What has helped is the enormous amount of support I've been getting from all corners. I've been checked up on and monitored and advised regularly, Sis has taken the kids off me several times so I can calm down about how exhausted James is getting and sleep without feeling guilty, and James is doing everything that needs doing and letting me sleep or just ignore him as often as I need. Work have been brilliant about not pressuring me to go back (yes, I know this should be standard practise, but we all know places where it isn't).

It's all been good. It's all been the sort of kindness that gives me warm fuzzy feelings instead of the cold, panicky ones. There's absolutely nothing more that I need from people, seriously, nothing more could be done by anyone that would make me feel better right now.

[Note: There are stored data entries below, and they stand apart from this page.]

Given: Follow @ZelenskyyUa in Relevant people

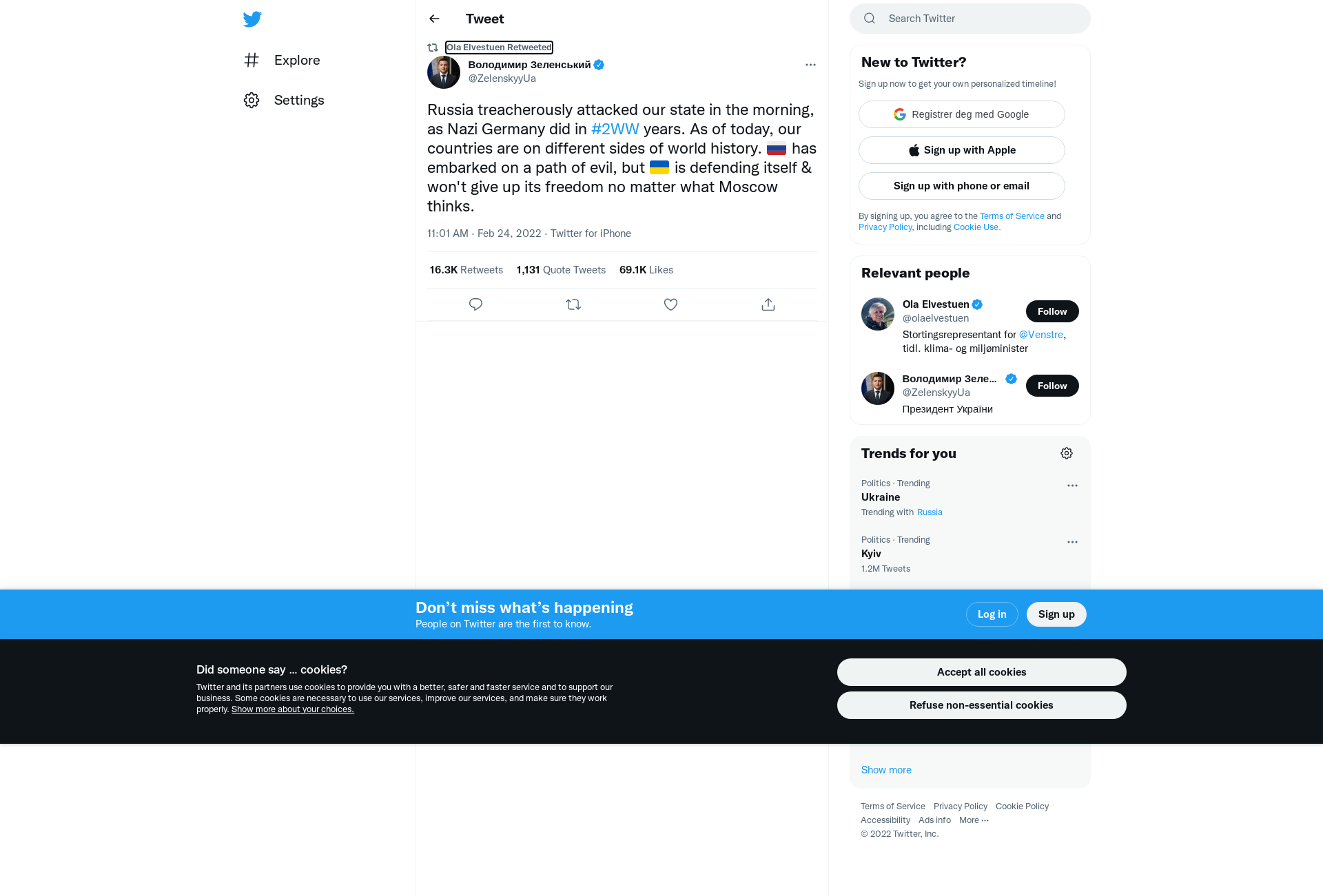Looking at the screenshot, I should tap(1052, 386).
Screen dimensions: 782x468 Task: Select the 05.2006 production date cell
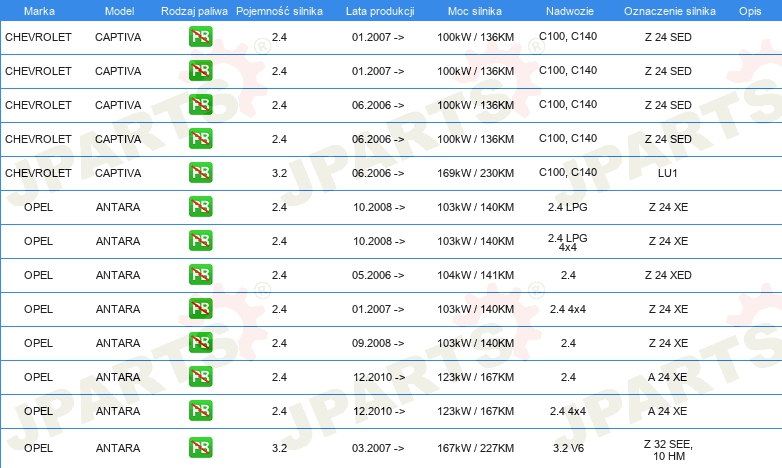click(x=378, y=275)
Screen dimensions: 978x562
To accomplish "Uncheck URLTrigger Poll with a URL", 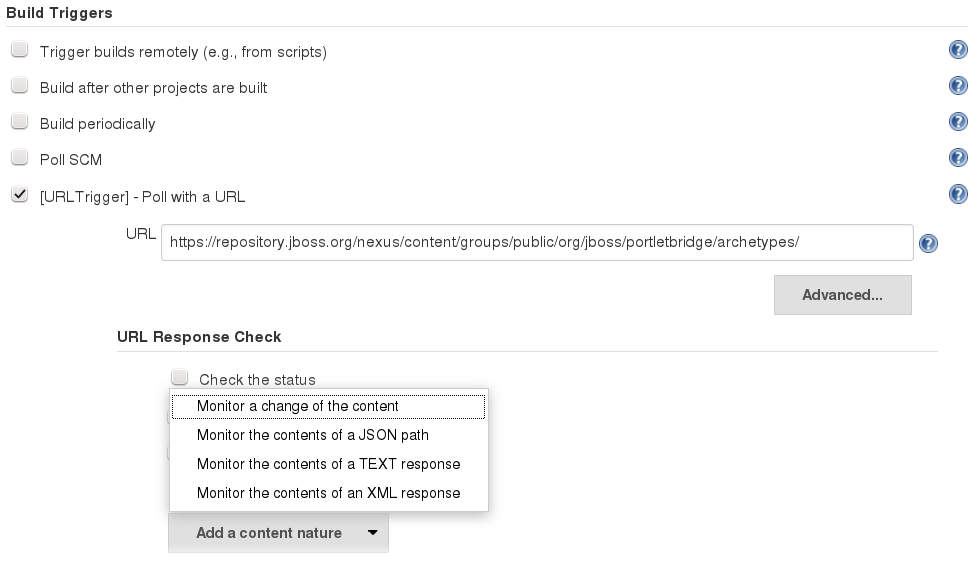I will [x=19, y=195].
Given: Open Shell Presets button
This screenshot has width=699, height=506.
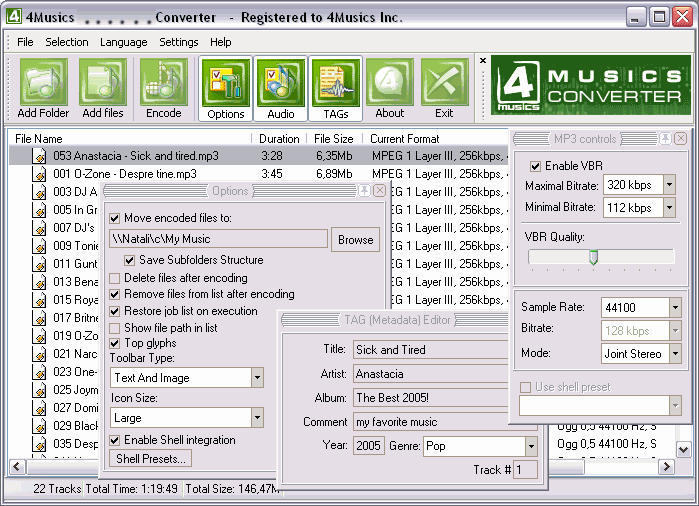Looking at the screenshot, I should coord(150,459).
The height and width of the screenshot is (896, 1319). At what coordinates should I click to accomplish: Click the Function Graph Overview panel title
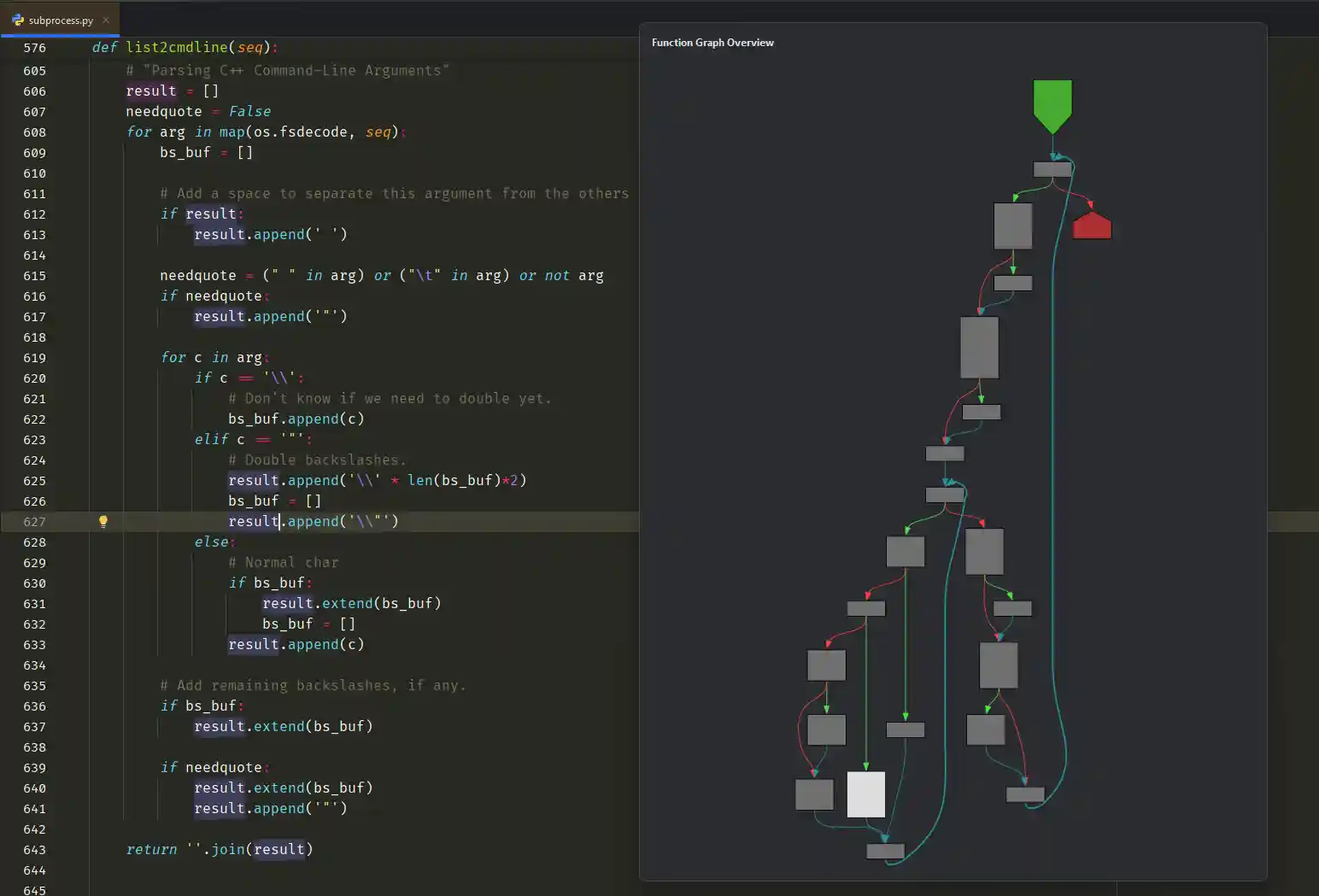[712, 43]
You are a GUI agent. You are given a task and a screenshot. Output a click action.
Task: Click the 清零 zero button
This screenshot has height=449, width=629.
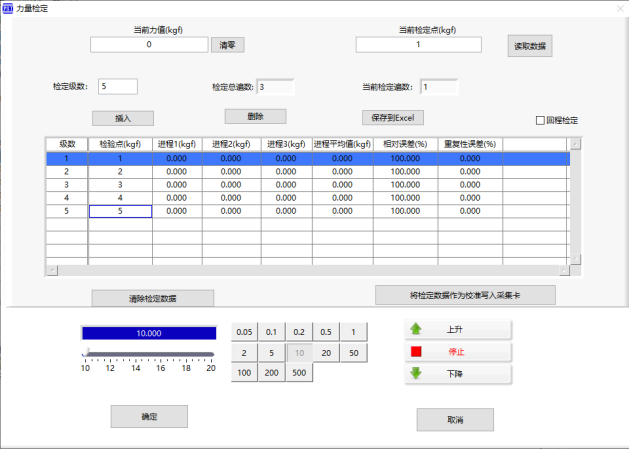(x=228, y=45)
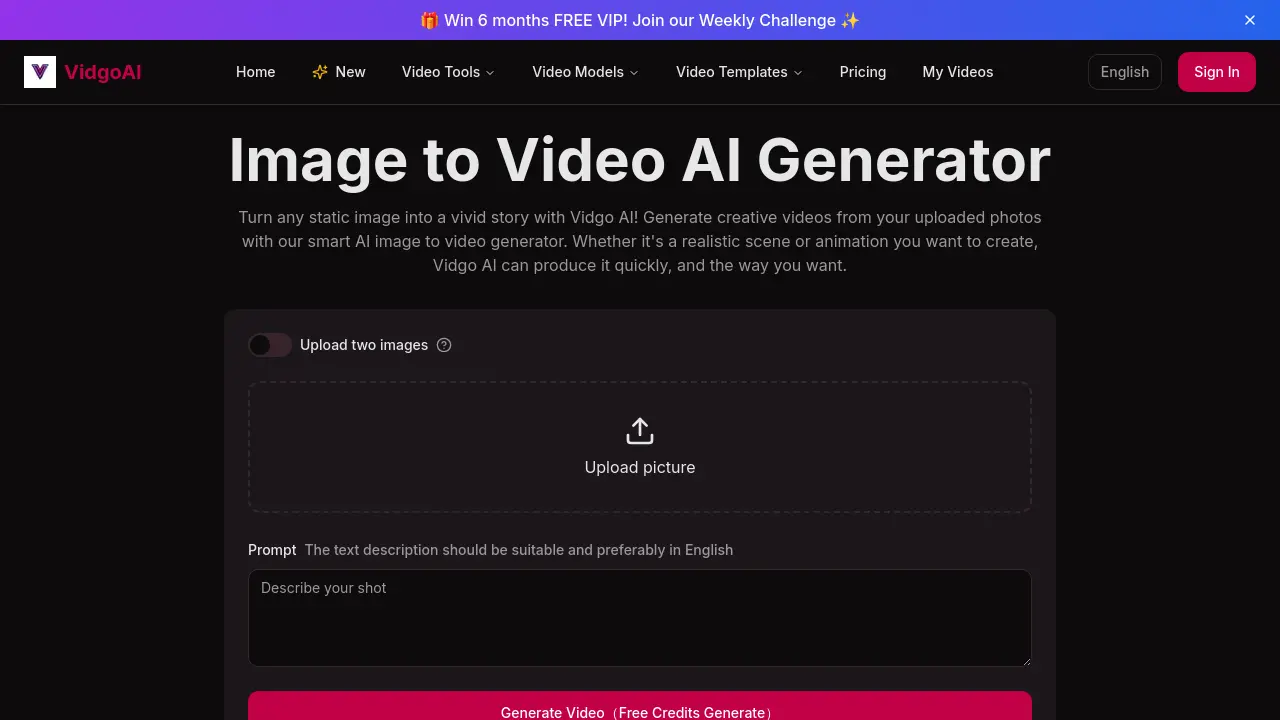Click the Weekly Challenge banner link
The height and width of the screenshot is (720, 1280).
(640, 20)
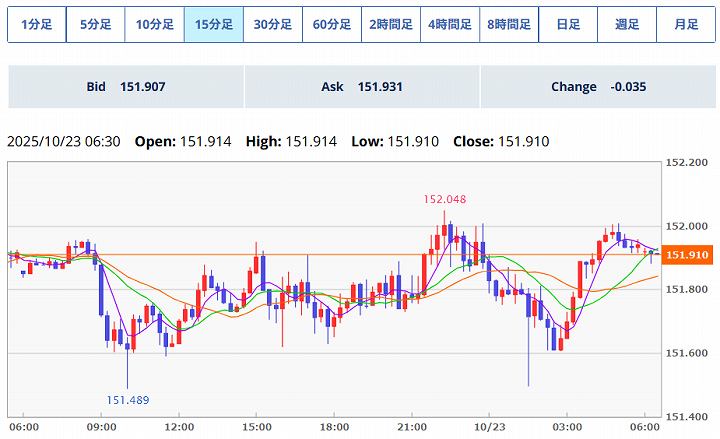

I'm still Depressed, because Depression is an illness and not simply a reaction to stuff. I have a self made 0-10 depression scale, where 0 is feeling as low as I've ever felt in my life, and 10 is feeling 'normal' (which I'll describe as 'living in the now, enjoying what I'm doing whether it's easy, hard, happy, sad, but ultimately, something I can deal with and not even questioning my ability to deal with it, and just knowing it's one moment in time so not even thinking about beyond that, if you know what I mean'). On that scale, currently, over the past five days or so, I've averaged out at a 3 or a 4. I've had better moments, I've had worse moments, but probably on average, about 3 or 4.

I'm still going with the 'sit it out' approach, even though I've identified that I'm pretty bad at the moment. The options that I have are quite scant. I'm on the highest dose I can take of my medication, and I don't want to switch to anything else, because I've tried lots of kinds and this works where most of the others make things worse, so it's worth waiting. I don't need (and can't afford) more therapy. All of this is physical. I've been as bad before and I got better then, and when I can properly get back to normal physically, as long as I'm careful, the mind stuff will follow.

So ultimately, though I'm struggling, all is also well. Or at least it will be.

Right, I'm glad I've got that off my chest. It was, I feel, a good rant.